Magnetic enhancement of Baltic Sea sapropels by greigite magnetofossils

Magnetotactic bacteria (MTB) are known to biosynthesise single-domain magnetite (Fe3O4) for geomagnetic navigation and their relict magnetosomes (called magnetofossils) can control the magnetic properties of lake and marine sediments. Magnetotactic bacteria also produce greigite (Fe3S4) magnetosomes but, compared to those made of magnetite, relatively little is known about the sedimentary environments where they are produced and the magnetic properties of the preserved particles. We studied the magnetic properties of sediment cores from two basins (the North Central Baltic Proper and eastern Gotland Basin) that currently experience hypoxia and we discovered the magnetic enhancement of older laminated sapropels, which are a signal of past occurrences of anoxia and hypoxia in the Baltic Sea.
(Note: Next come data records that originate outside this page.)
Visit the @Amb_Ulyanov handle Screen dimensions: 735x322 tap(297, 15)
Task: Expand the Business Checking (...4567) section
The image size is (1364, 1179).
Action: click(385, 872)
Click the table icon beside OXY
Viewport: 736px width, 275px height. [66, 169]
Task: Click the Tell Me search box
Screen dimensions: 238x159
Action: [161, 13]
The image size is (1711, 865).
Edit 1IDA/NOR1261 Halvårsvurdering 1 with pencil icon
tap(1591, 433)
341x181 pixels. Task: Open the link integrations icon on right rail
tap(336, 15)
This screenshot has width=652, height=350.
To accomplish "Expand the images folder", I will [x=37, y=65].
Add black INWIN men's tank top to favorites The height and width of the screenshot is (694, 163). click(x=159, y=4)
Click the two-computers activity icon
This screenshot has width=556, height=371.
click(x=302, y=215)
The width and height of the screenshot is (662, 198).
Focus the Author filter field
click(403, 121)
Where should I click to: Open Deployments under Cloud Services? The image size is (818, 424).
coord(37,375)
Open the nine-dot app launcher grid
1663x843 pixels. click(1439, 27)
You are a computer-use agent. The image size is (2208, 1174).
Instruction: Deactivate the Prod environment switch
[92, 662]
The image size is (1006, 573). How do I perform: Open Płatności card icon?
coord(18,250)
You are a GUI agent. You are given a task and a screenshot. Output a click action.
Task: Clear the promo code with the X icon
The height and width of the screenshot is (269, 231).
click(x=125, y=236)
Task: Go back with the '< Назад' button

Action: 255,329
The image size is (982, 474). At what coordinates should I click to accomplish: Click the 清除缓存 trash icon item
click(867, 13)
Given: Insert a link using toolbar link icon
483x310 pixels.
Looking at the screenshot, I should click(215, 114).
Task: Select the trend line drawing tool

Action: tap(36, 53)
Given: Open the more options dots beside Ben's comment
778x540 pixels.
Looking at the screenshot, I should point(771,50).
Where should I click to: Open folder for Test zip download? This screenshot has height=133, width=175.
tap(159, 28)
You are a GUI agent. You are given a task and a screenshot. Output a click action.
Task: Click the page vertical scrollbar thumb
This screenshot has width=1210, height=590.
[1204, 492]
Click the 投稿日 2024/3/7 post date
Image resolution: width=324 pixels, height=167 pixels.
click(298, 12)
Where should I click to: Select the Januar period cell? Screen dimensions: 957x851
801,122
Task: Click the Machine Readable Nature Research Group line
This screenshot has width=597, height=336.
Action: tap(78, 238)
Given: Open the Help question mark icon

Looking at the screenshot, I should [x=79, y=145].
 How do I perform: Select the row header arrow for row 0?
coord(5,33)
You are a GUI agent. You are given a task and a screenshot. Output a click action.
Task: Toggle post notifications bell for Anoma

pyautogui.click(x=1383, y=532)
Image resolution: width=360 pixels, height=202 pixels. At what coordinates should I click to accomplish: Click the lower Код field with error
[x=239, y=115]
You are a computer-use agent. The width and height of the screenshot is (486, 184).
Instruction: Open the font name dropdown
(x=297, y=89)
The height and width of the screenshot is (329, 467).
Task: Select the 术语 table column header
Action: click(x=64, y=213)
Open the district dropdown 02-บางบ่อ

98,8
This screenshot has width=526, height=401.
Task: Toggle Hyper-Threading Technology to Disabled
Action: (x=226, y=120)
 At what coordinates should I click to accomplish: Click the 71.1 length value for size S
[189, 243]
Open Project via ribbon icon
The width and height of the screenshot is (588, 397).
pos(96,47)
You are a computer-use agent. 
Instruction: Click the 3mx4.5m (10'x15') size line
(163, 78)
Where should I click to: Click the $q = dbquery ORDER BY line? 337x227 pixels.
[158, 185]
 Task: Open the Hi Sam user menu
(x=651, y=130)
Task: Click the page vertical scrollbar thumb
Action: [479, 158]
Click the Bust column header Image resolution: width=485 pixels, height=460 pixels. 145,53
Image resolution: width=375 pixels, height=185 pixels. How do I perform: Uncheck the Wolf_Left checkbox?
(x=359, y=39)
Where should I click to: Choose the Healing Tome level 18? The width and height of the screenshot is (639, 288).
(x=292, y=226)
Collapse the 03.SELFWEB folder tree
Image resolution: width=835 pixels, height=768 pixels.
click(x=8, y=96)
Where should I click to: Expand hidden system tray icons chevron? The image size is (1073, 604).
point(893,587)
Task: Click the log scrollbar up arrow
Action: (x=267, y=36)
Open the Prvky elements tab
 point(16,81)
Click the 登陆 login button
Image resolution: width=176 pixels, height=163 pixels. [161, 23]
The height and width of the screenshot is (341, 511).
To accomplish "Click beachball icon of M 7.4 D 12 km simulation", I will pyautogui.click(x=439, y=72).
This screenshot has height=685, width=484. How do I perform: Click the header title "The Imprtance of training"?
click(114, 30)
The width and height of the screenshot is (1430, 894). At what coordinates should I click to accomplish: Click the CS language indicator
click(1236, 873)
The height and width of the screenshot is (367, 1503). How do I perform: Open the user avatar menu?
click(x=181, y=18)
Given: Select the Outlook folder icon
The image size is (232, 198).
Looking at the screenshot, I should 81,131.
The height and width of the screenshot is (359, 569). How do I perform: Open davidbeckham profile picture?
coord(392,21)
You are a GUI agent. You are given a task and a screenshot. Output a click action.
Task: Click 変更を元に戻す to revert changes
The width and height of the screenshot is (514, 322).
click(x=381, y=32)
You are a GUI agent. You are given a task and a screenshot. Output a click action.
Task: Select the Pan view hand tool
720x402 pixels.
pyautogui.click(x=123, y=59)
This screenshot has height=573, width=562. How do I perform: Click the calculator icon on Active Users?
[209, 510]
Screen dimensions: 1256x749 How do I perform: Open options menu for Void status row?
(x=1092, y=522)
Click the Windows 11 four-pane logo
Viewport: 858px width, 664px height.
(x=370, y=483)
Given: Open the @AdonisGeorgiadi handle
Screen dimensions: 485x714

Magnetic concentrates extracted from the laminated sapropels were characterised by transmission electron microscopy and energy dispersive X-ray spectrometry and we identified only single-domain greigite (Fe3S4) particles with a mean size of 55×75 nm, which we interpret as magnetofossils due to diagnostic chains of individual particles separated by an intact dividing membrane. The degree of magnetic enhancement in the laminated sapropels has a positive relationship with loss-on-ignition data, which indicates a link between the production of greigite magnetosomes, organic matter supply and preservation and redox conditions. The coercive force of collections of non-interacting greigite magnetofossils is ∼13 mT, which is considerably lower than the magnetite counterparts (∼30 mT) and strictly non-bacterial and larger greigite single-domain grains (∼60 mT). The values of the interparametric ratios of SIRM/χ, χARM/SIRM and χARM/χ that we obtain for our greigite magnetofossils overlap with those previously considered to be diagnostic of magnetosomal magnetite. The presence of bacterial greigite, which is easily detected by magnetic measurements, forms a proxy for hypoxia and anoxia, thus aiding the palaeoenvironmental interpretation of how oxygen conditions in the Baltic Sea have changed over time.